Una marea di kazake

Nel maggio scorso in tre giorni moglie e figlia di un dissidente kazako sono state catturate e rimpatriate. Una rapidità inusuale, senza la Lega al governo.

(tre giorni per estradare una donna e una bambina che avevano diritto all’asilo politico. Ma poi è “fretta sospetta” se il processo Mediaset va in Cassazione il 30 luglio)

Uno degli agenti urlò ad Alma Shalabayeva “puttana russa”. È stata espulsa perché ha negato.

Appena saputa la notizia, Emma Bonino ha commentato: “Faremo una figura miserabile”. Ma niente, agli Interni hanno lo stesso nominato Alfano.

Dalla banca dati del Viminale risultava che il marito della donna era ricercato per appropriazione indebita e truffa ai danni dello Stato. E non ditemi che ignoravano che si occupasse politica.

Il ministro degli Esteri fu avvisato quando la donna era già in Kazakistan. Peccato non avere qualcuno che si occupi degli Interni.

Il 2 giugno Emma Bonino prese in disparte Alfano, gli spiegò chi fosse Shalabayeva e cosa le era accaduto. Da qui la sue reazione dei primi di luglio.

Dalla Farnesina continuano però a ripetere di non essere competenti. È rimasta la segreteria di quando c’era Frattini.

Secondo il ministero degli Esteri, Alma Shalabayeva non è stata riconosciuta ed è stata espulsa perché non usava il cognome dell’attuale marito. Ehi, lo sapete che la Santanchè…

Alfano e Letta prevedono sanzioni per chi ha sbagliato. Nazarbaev voleva il suo oppositore, non moglie e figlia.

“Trasparenza assoluta”, ha dichiarato il premier, cercando di rendersi invisibile.

Nel frattempo il dittatore kazako ha passato qualche giorno in vacanza in Sardegna. Dove ha ottenuto l’estradizione dell’arcipelago della Maddalena.

Come primo atto, più di un mese dopo l’espatrio il provvedimento di espulsione di Alma Shalabayeva è stato revocato. E se vorrà, Stefano Cucchi potrà tornare in vita.

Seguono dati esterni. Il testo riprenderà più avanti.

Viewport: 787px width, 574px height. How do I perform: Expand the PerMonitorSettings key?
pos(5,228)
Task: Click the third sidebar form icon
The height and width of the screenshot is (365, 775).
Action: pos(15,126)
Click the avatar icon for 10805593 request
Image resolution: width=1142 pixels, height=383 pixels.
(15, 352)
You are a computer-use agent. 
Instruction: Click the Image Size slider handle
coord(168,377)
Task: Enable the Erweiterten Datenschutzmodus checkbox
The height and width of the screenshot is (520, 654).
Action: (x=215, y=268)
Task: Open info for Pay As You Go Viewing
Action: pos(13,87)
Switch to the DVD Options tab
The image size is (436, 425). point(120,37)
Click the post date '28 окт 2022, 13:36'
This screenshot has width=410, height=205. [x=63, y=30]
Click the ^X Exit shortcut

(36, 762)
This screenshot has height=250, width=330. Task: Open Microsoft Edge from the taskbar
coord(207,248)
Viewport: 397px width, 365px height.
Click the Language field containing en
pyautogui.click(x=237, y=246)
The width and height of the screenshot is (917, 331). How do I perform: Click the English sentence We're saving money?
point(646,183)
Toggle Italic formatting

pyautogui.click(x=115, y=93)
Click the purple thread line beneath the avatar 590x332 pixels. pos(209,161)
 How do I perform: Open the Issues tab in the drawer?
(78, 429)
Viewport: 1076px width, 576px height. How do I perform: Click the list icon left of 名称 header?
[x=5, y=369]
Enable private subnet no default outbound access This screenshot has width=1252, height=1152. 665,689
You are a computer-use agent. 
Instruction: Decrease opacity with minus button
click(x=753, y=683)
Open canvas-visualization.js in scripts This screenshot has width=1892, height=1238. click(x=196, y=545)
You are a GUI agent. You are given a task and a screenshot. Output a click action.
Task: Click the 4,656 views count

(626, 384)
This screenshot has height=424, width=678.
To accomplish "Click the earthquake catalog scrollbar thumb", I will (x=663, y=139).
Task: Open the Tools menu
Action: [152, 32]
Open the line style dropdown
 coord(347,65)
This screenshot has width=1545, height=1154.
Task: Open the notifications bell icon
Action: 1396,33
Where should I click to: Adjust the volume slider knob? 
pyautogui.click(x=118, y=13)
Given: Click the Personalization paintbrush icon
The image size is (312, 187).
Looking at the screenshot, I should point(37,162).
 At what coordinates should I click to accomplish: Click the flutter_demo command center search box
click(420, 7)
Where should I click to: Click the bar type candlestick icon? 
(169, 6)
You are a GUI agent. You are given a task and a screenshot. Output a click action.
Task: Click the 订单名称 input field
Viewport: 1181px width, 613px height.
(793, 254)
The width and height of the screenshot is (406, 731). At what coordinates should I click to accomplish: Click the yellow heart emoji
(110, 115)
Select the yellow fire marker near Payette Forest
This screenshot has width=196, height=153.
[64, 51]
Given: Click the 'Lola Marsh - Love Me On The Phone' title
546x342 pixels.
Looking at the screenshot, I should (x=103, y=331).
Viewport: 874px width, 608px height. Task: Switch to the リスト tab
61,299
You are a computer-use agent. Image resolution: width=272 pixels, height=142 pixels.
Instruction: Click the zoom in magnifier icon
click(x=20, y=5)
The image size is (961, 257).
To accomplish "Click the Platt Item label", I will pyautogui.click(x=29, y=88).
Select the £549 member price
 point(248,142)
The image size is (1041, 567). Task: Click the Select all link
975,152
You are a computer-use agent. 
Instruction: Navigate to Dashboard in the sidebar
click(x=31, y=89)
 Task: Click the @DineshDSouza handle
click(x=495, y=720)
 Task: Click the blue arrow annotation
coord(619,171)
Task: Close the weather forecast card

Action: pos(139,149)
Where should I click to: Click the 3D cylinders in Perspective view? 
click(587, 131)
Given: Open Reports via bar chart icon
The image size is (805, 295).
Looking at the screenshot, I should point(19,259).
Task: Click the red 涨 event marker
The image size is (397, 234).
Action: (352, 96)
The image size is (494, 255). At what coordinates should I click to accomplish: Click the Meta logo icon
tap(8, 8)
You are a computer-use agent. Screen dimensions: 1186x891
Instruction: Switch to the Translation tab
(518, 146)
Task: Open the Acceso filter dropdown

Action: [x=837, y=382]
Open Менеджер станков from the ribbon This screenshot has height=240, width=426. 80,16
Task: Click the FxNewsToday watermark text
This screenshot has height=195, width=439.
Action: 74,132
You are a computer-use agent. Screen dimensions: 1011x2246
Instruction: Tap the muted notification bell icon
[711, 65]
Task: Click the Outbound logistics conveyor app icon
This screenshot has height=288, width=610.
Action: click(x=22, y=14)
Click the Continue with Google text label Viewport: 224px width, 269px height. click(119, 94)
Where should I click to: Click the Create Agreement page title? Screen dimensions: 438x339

Nella versione ufficiale, il capo di gabinetto non informò Alfano dell’esito del colloquio con due diplomatici kazaki. Smentendo la teoria dei vasi comunicanti.

“Grave che io non sia stato avvisato”. Che ne sapeva di essere il ministro dell’Interno!

(dalla relazione di Alfano in Senato risulta che nemmeno la donna sapesse di essere moglie di un dissidente kazako)

Procaccini ha rassegnato le dimissioni da capo di gabinetto di Alfano: “Avevo un capo di gabinetto?”

(a saperlo prima Iosefa Idem avrebbe potuto far dimettere il suo commercialista)

Emma Bonino conferma che il vice premier non sapeva niente delle vicende di Alma Shalabayeva. Né dell’esistenza del Kazakistan.

Procaccini però lo smentisce: “Gli parlai della ricerca di un pericoloso latitante”. Ma lui si disse convinto dell’assoluzione in Cassazione.

Ufficialmente dunque Alfano e Bonino non sapevano nulla dell’espulsione di Alma Shalabayeva. Saccomanni: “Ehi, cos’è questa storia della crisi economica?”

Obama incontra il Dalai Lama

Il Dalai Lama entra alla Casa Bianca. Clamorosa protesta di Pechino: per 3 giorni rispetterà i diritti umani.

L’incontro non è aperto alla stampa. Per fare sentire il Dalai Lama come a casa.

Coda di paglia

Dopo aver letto distrattamente le dichiarazioni di alcuni esponenti dell’opposizione riferite al possibile discorso di Gheddafi in senato (“Non possiamo permettere che vengano in Parlamento persone senza rispetto per la democrazia ed i diritti umani”), il premier Berlusconi ha replicato: “Sia io che i parlamentari leghisti siamo stati regolarmente eletti dal popolo!”